The leaders of the anti-fracking movement sweeping through Colorado don't care about any of that. A simple Google search will show that their true intentions are actually hidden from every day Coloradans.

Former Erie Mayor Joe Wilson told The Daily Camera in 2012 that he believed the town's board of trustees was given false information on air quality before voting on a 180-day moratorium on new oil and gas development. Erie town officials ended up commissioning their own air quality studies, which proved there was no danger.

As environmentalists work to ban fracking in our state, I urge voters to get all the facts before making a decision. Coloradans have the right to hold oil and gas companies accountable and make sure they're following all the rules. This is part of the deal - you drill in our backyard, and we hold your feet to fire. What we don't need are roaming bands of fractivists muddying up this issue with insincere hysterics and outright lies.

Colorado is host to some of the most well-educated residents in the nation. Thirty-second sound bites have rendered some of the brightest among us to believe half-truths and distortions. Please do not make this important issue one of those times where you are swayed by those that would like to see this industry shut down.

Do your research and realize that while this industry no more deserves a free pass than any other, they also deserve the ability to provide energy here in America, reduce our foreign dependence, and create good, stable, well-paying jobs for Coloradans.

Jeff Wasden, a Highlands Ranch resident, is president of the Colorado Business Roundtable and sits on the board of Vital For Colorado, a group of business leaders working to promote the benefits of energy production in the State of Colorado.

Available data:
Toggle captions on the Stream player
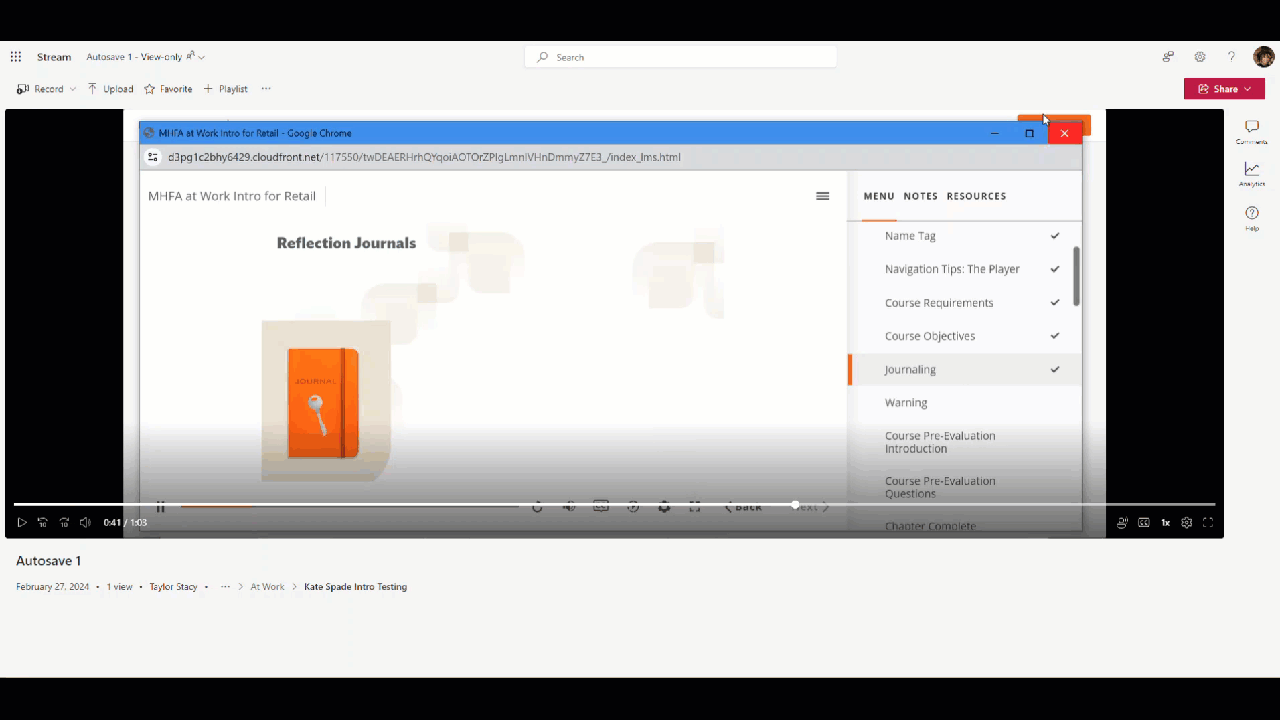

Written instruction 1:
Write out the passage of the fracking opinion piece from "Jeff Wasden, a" up to and including "State of Colorado.".
Written instruction 2:
According to the fracking opinion piece, what position does Jeff Wasden hold at the Colorado Business Roundtable?
Written instruction 3:
Condense the paragraph of the fracking opinion piece beginning "As environmentalists work to ban fracking" into a shorter version that retains its main points.

Exercise answer 1:
Jeff Wasden, a Highlands Ranch resident, is president of the Colorado Business Roundtable and sits on the board of Vital For Colorado, a group of business leaders working to promote the benefits of energy production in the State of Colorado.

Exercise answer 2:
He is its president.

Exercise answer 3:
With environmentalists seeking a fracking ban, the author urges voters to get all the facts first. Coloradans may hold oil and gas companies accountable for following the rules. In return for drilling in the state, those companies can expect scrutiny. What the state does not need are fractivists muddying the issue with insincere hysterics and outright lies.